Benchmark-driven Query Optimization

A few weeks have gone by since we started our master project “Query Plan Optimizations”. In our previous post we introduced the next version of Hyrise, a research database developed at the Hasso Plattner Institute. By now we have focused on setting up a benchmark environment, which shall support us in developing the query optimizer for Hyrise.

Since the main focus of a query optimizer is to improve the overall performance of query execution, we will use these benchmarks to measure our progress over the span of this project, hopefully seeing a decreasing trendline. At the same time this setup helps us verifying that certain optimizations are logically correct by checking the query results.

How we benchmark

In the field of database systems TPC benchmarks are probably the most popular, each focusing on a specific kind of database workload. In our case we decided to focus on

  • TPC-C, a transaction-based warehouse scenario, and
  • TPC-H, an analytical enterprise scenario.

In the first case the system records orders from customers for certain items and processes their payments. TPC-C queries are typically selecting and updating only few rows from a table. The second scenario models an enterprise system, which shall process and analyze large amounts of data to provide insights and support decision-making. In contrast to TPC-C this benchmark uses more complex queries, e.g. joins across multiple tables and aggregates on multiple columns. Due to their nature analytical queries typically are more complex than their transactional counterparts, and therefore take more time to process. More specifically, poor query plans for complex queries can have more severe consequences for the overall performance, making the optimization of TPC-H queries both more important and challenging.

To make sure that benchmarks on different database systems are comparable, both specifications define rules how to generate test data. They not only provide the table schemes on which the queries are based, but also table sizes and value distributions for each column. We implemented these rules within Hyrise, keeping in mind that we will use these tables not only in the benchmarks but also in additional test cases. For example, we scale table sizes, so that tests operate on tables which are smaller than those for the benchmarks.

Test Setup

In order to get a baseline for how Hyrise performs speed-wise on TPC-C transactions we started with manually converting the TPC-C-Queries into Hyrise operator trees.

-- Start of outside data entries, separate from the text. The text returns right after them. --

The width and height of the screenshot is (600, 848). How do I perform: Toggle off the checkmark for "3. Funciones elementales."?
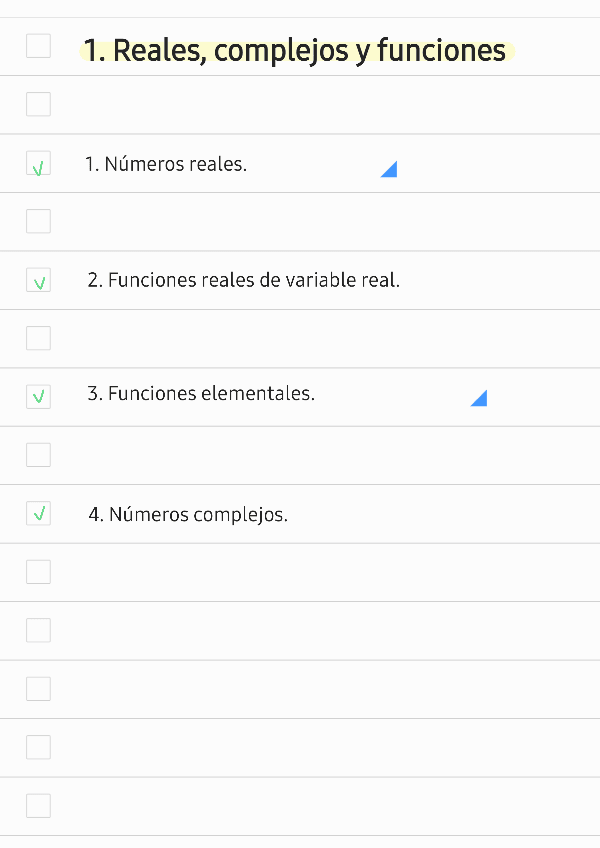coord(38,396)
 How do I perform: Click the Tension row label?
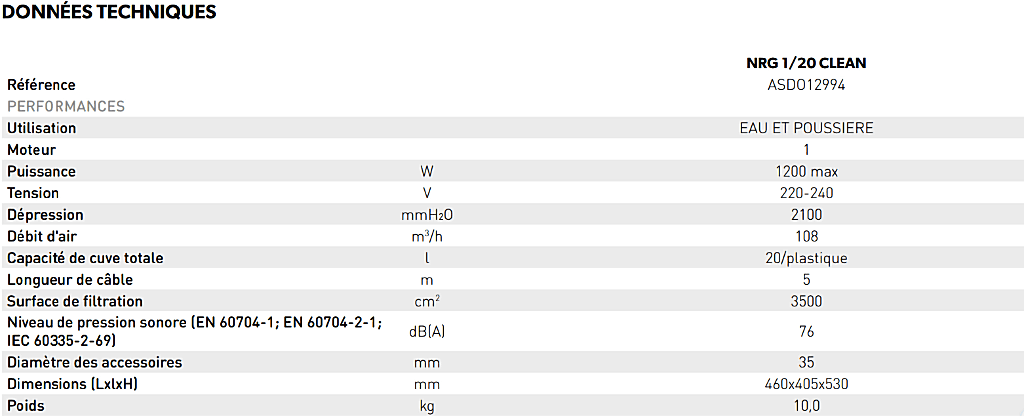[33, 193]

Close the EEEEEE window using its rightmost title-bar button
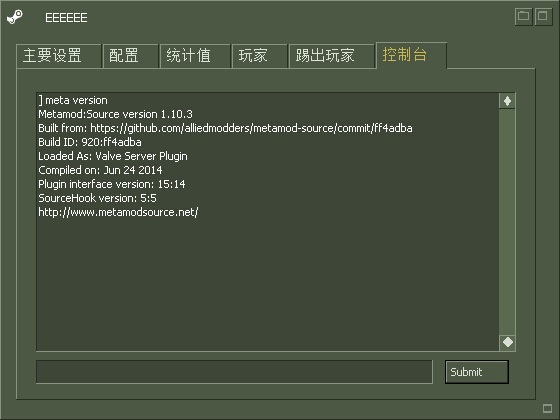pos(543,16)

No attention to operator-ordering was paid here — so any automatically optimized plan will need to be at least as fast as these manual conversions, or we’re doing a very poor job when writing the optimizer.

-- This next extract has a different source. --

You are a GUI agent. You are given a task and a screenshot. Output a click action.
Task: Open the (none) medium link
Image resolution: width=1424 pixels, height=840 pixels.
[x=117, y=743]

Next to setting a performance baseline for our (later to follow) optimizer-generated plans, this also allows us to structure our benchmark without actually having an optimizer at hand just yet and helps us to mentally visualize the restructuring of these plans that the optimizer will have to perform.

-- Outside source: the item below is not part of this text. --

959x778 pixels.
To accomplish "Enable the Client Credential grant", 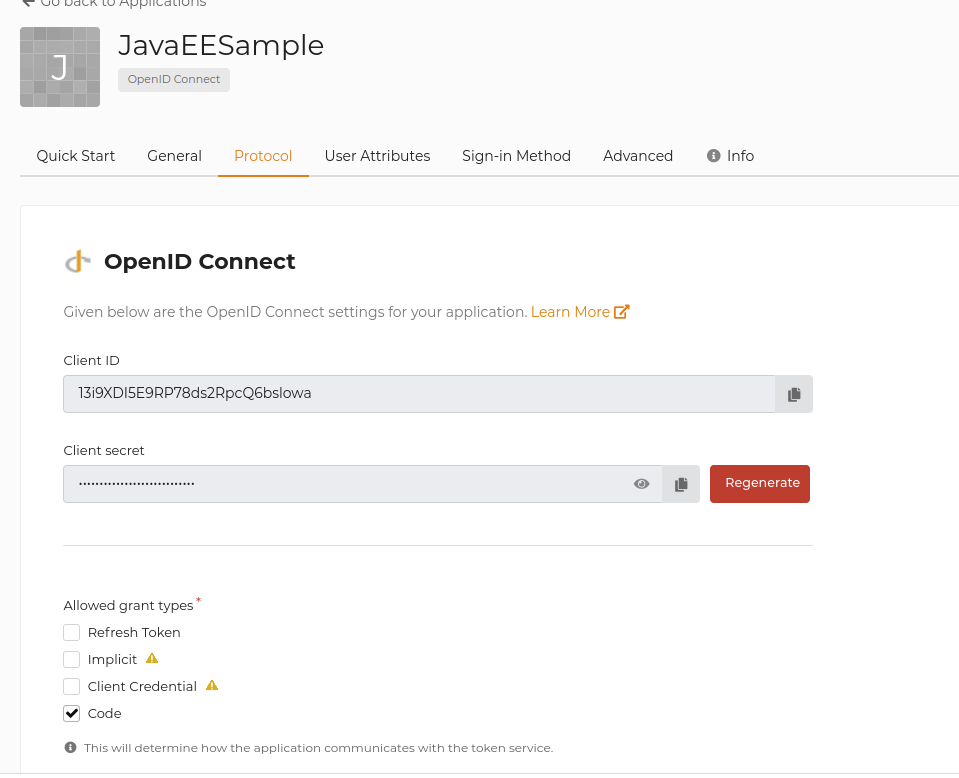I will (71, 686).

Now, a benchmark is of no use if you cannot be sure that it is actually performing the logic you want it to and is not producing correct results. We need to make sure these manually and automatically generated plans work as intended. This is especially important when we implement new clever tricks in the optimizer: we, as developers, need immediate feedback whether these optimizations work, even outside of the scope of often all-too-basic unit tests.

Also, wouldn’t it be nice if we could test the optimizer using the same kind of queries we will deploy when benchmarking it, so we can be as sure as possible the benchmark is generating valid results without having to do extensive tests in the benchmarks themselves?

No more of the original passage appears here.